═════ RECORDS FOR THE EXERCISE
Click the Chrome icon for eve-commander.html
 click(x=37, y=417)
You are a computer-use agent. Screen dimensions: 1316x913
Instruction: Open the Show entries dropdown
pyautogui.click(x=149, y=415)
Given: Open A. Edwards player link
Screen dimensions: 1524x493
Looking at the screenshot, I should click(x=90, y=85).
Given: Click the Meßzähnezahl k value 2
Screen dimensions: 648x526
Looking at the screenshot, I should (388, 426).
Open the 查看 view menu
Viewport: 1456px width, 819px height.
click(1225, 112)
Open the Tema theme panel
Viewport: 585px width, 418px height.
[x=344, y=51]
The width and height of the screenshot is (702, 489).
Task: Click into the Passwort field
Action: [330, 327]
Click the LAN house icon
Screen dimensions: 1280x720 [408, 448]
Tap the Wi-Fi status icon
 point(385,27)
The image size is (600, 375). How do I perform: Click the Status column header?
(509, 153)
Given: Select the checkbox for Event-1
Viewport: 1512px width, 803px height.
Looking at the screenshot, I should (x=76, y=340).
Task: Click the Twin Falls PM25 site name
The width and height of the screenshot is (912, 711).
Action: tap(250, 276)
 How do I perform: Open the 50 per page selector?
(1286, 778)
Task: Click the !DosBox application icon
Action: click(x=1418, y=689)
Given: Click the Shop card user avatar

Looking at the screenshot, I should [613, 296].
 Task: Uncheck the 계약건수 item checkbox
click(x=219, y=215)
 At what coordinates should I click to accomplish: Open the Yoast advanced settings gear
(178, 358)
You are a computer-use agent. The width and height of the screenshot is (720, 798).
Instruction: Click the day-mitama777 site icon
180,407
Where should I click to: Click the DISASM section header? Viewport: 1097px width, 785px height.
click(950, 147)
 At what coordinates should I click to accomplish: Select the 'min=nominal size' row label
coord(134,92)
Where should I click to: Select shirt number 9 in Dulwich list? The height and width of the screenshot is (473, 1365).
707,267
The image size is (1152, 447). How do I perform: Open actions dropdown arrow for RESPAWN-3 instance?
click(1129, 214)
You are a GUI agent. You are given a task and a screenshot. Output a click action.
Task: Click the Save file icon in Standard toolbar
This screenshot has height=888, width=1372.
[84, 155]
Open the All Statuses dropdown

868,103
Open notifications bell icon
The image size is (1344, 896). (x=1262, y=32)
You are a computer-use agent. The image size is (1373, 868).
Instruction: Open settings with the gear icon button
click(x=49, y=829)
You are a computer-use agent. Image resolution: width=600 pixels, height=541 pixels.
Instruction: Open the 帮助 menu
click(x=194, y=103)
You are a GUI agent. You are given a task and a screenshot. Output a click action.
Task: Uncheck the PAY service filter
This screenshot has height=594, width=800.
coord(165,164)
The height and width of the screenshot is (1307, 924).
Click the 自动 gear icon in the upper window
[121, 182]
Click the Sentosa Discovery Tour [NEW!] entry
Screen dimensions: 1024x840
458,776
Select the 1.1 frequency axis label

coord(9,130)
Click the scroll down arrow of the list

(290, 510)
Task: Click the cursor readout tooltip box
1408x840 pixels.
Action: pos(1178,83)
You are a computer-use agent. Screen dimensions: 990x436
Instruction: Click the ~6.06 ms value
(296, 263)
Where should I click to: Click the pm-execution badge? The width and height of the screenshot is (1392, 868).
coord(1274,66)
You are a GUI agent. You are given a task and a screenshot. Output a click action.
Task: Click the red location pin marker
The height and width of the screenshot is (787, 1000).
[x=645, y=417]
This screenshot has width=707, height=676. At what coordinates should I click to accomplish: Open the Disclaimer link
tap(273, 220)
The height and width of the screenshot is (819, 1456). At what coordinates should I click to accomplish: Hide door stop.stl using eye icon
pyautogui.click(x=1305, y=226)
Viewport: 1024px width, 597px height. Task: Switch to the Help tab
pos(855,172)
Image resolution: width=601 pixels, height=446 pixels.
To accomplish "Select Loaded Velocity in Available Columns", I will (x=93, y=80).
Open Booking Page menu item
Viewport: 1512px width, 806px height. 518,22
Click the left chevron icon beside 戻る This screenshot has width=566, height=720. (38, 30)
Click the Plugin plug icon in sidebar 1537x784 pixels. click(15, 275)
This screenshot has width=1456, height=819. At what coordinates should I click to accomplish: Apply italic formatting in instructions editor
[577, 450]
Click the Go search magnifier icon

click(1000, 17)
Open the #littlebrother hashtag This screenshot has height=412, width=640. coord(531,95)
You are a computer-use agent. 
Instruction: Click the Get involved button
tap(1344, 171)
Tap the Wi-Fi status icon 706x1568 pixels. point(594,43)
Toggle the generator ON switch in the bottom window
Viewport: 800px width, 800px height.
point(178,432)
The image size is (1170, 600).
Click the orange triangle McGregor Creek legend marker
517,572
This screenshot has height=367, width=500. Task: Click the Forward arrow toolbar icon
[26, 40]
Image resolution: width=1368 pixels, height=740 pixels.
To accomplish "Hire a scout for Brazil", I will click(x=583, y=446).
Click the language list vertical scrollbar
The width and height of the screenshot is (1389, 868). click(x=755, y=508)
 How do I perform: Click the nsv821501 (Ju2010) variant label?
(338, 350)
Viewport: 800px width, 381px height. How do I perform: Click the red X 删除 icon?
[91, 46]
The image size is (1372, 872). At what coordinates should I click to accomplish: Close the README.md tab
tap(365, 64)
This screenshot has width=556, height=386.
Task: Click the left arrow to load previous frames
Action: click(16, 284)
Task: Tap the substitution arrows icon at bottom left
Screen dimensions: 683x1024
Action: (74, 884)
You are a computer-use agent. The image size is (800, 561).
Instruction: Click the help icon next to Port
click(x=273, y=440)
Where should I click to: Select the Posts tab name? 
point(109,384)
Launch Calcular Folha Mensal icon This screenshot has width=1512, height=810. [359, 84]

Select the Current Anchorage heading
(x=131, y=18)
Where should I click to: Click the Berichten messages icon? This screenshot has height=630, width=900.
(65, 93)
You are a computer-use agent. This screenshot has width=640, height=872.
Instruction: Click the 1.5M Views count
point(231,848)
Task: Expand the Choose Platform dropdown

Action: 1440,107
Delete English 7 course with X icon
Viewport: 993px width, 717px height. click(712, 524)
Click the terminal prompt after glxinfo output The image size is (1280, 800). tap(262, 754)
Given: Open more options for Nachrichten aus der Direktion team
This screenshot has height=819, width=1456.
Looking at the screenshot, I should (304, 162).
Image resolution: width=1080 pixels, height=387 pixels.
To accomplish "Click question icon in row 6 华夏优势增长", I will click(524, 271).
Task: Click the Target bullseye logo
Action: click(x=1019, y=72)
══════════
Quote the entries exactly, starting at the line that contains "You are a computer-use agent. Screen dimensions: 990x436" and ending at the line that contains "coord(1274,66)".

● **THE RESULT**:
You are a computer-use agent. Screen dimensions: 990x436
Instruction: Click the ~6.06 ms value
(296, 263)
Where should I click to: Click the pm-execution badge? The width and height of the screenshot is (1392, 868).
coord(1274,66)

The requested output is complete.